EXERCISE REQUIREMENTS:
Work out how many lines of the records contain "Given". Answer with the number and nothing else.

LISTED ENTRIES:

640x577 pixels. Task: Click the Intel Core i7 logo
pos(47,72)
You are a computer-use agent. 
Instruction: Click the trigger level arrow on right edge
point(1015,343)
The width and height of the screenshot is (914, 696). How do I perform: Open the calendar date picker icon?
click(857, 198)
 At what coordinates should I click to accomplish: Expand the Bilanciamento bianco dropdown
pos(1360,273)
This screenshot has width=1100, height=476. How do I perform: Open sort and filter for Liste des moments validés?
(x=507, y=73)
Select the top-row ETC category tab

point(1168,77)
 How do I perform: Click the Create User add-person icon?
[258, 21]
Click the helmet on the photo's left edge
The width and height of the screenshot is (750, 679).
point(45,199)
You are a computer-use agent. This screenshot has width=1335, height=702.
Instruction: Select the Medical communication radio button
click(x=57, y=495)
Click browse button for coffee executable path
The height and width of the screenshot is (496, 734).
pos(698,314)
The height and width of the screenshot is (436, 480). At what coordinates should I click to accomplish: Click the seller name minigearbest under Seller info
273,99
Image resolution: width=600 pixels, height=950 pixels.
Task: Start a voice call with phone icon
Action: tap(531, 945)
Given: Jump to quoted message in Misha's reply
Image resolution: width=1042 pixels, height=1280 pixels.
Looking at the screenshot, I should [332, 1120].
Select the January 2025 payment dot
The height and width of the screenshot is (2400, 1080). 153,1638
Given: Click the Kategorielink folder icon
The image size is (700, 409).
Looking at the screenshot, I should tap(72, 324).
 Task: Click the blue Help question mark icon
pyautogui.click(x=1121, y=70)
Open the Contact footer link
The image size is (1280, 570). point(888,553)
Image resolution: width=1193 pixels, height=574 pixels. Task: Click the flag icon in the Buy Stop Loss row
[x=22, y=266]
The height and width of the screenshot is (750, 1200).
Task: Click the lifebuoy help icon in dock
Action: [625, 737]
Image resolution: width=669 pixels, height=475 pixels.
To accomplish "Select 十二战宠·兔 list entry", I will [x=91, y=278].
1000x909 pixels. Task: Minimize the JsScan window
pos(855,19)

EXERCISE ANSWER:
2